Sunday 25 February 2018

PC case notification screen, part 3 - software & installation

In the first two parts of this project, I setup a Raspberry Pi to display notifications from my desktop PCs to a small LCD which I then 3D printed mounts for to install it into the PC itself.

Software
I originally hoped to use existing software, such as Grafana and Graphite, but although they do run on the Raspberry Pi, it was difficult to get them to behave reliably, so I ended up going for a homebrew solution.

As I alluded to in an earlier post, the data comes out of the desktop by piping output from the linux command sensors via the a USB serial port like so:

sensors > /dev/ttyUSB0 2>/dev/null

The application running on the Pi reads data from the serial port, and using a simple parser, extracts the system temperature.

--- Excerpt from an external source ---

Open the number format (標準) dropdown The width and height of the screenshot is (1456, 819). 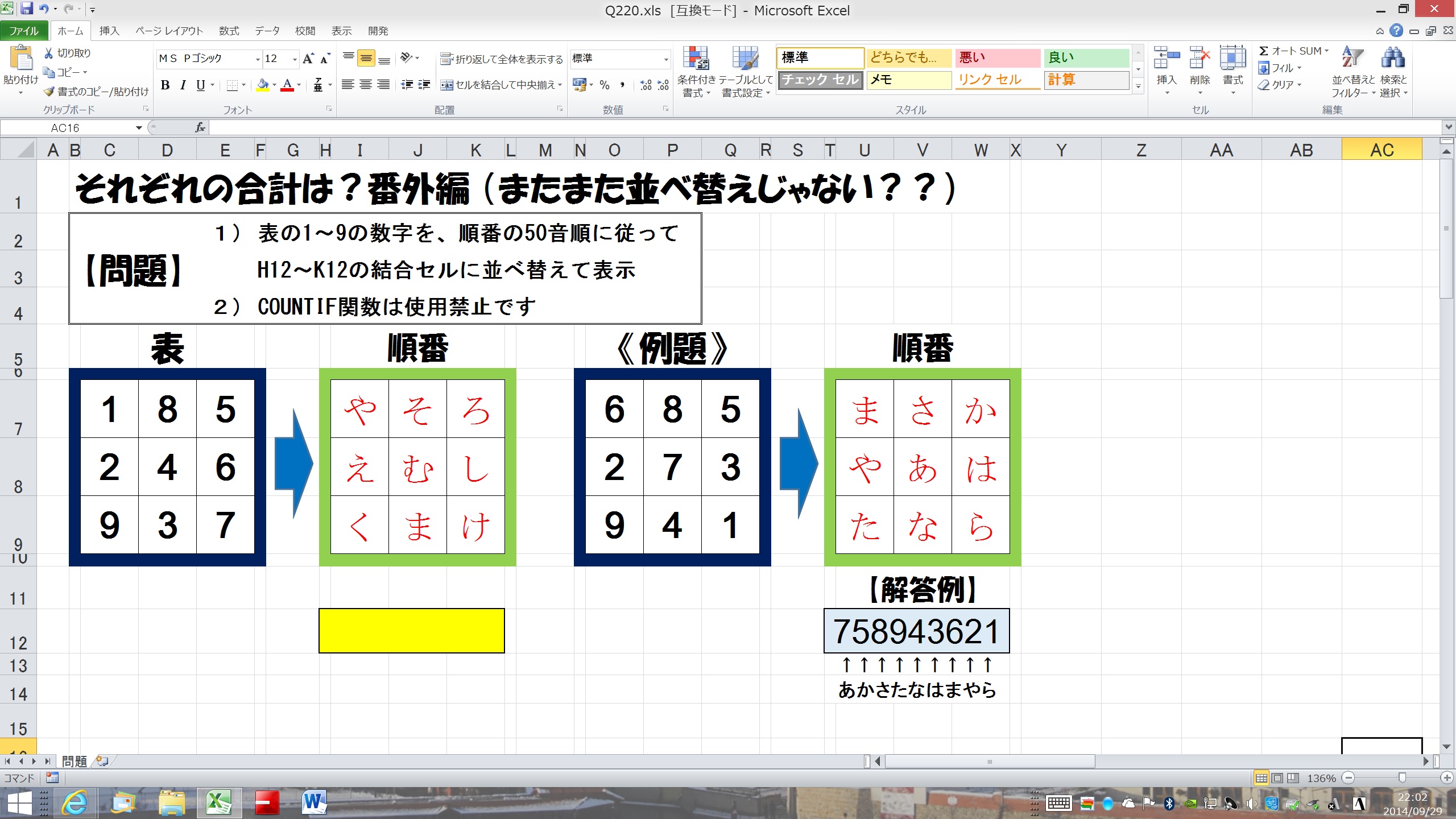(x=665, y=59)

This is then passed to a Processing.org sketch, which draws an (admittedly rather basic) gauge, displaying the temperature.

The code is available on Github. It also contains an interface class and an example implementation of that class, this is a wrapper I made around the Processing.org library to make it easier to compartmentalise the processing functionality into separate classes, with the intent of making it easier to create a modular display (so further notification modules could be added in future - system speed, email/social media notifications etc).

Installation

The two mounts are either side of the metal front panel of the case, back-to-back.
The Pi sits on the inside, and the display sits on the outside (of the metal chassis - it is covered by the actual front panel of the case).
This allows the outside of the case to remain unchanged, but the display of the LCD is bright enough to shine through the translucent panel.

When the PC is powered down, the USB port still provides power, so the Pi stays on, but the power to the display is cut. This avoids having to go through the Pi boot sequence each time, but allows the display to be shut off.